Nuestra democracia ha alcanzado un grado de madurez como para poder afrontar decisiones como ésta, impensable en otros momentos en que estaban en peligro las libertades

 

- ¿Y qué cree que debe hacerse ahora con el Valle de los Caídos?

El Grupo Parlamentario Socialista del Congreso de los Diputados presentó una Proposición de Ley de Memoria Histórica en la que, además de plantear reformas y actualizaciones de la Ley de 2007, aborda el qué hacer con el Valle de los Caídos. Entre otras cosas, se plantea la derogación de los decretos -entre ellos, el de la Fundación de la Santa Cruz- que hasta ahora han regulado el Valle de los Caídos y el establecimiento de un nuevo marco jurídico de regulación. El Valle de los Caídos es un cementerio civil que hay que dignificar. Ha de ser un lugar de memoria de las víctimas de la Guerra Civil y el franquismo en el que debe explicarse su significado en el contexto de la dictadura y el nacionalcatolicismo, su construcción, y ha de ser impulsor del reconocimiento y dignificación de aquellos cuyos restos se encuentren allí inhumados. Se deben de atender las reclamaciones y peticiones de exhumación por parte de los familiares de las víctimas que soliciten su devolución y técnicamente sea posible.

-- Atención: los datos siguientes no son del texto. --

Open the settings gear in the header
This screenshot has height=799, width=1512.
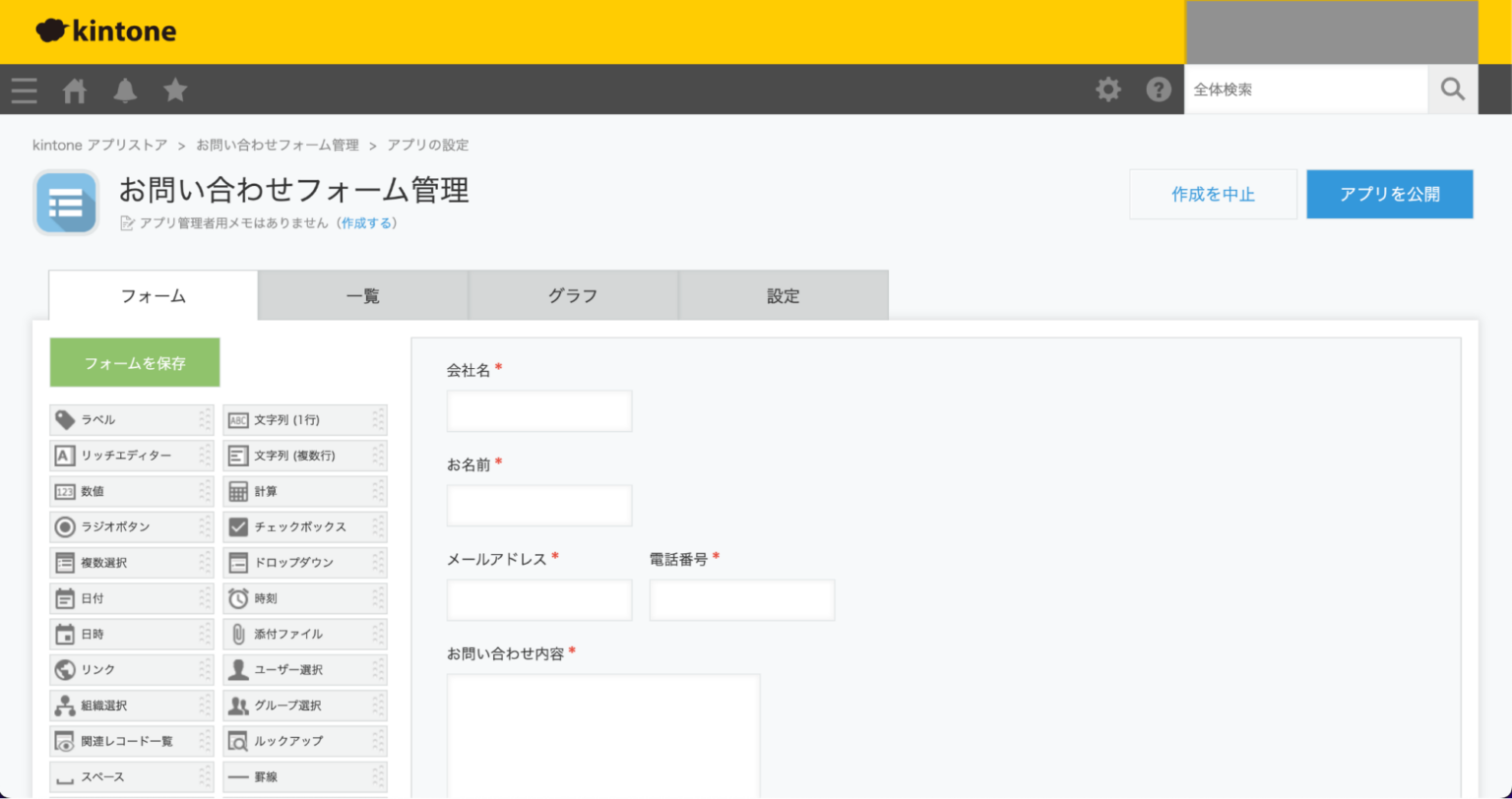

- Las asociaciones memorialistas hablan sólo de un punto y seguido con la exhumación de Franco. ¿Cuál debería ser, a su juicio, el siguiente paso urgente en materia de memoria?

- Creo que la tarea más urgente es abordar la exhumación de los cadáveres que quedan en fosas comunes para poder entregarlos a sus familiares para que les den digna sepultura. Es una tarea que hay que abordarla bajo el liderazgo del Estado. Desde el Ministerio de Justicia y desde su Dirección General para la Memoria Histórica se han puesto las bases para conocer el estado actual de la situación de las fosas y se va a intervenir inmediatamente en 13 de ellas de 4 diferentes comunidades autónomas en un avance del plan de choque. El compromiso del PSOE es abordarlo en planes cuatrienales. En una legislatura y media, según indica el informe elaborado para el Ministerio, podría ponerse fin a las exhumaciones. Esto no es una cuestión de izquierdas ni derechas es una cuestión de humanidad, de derechos humanos, sistemáticamente demandada por Naciones Unidas al Estado Español.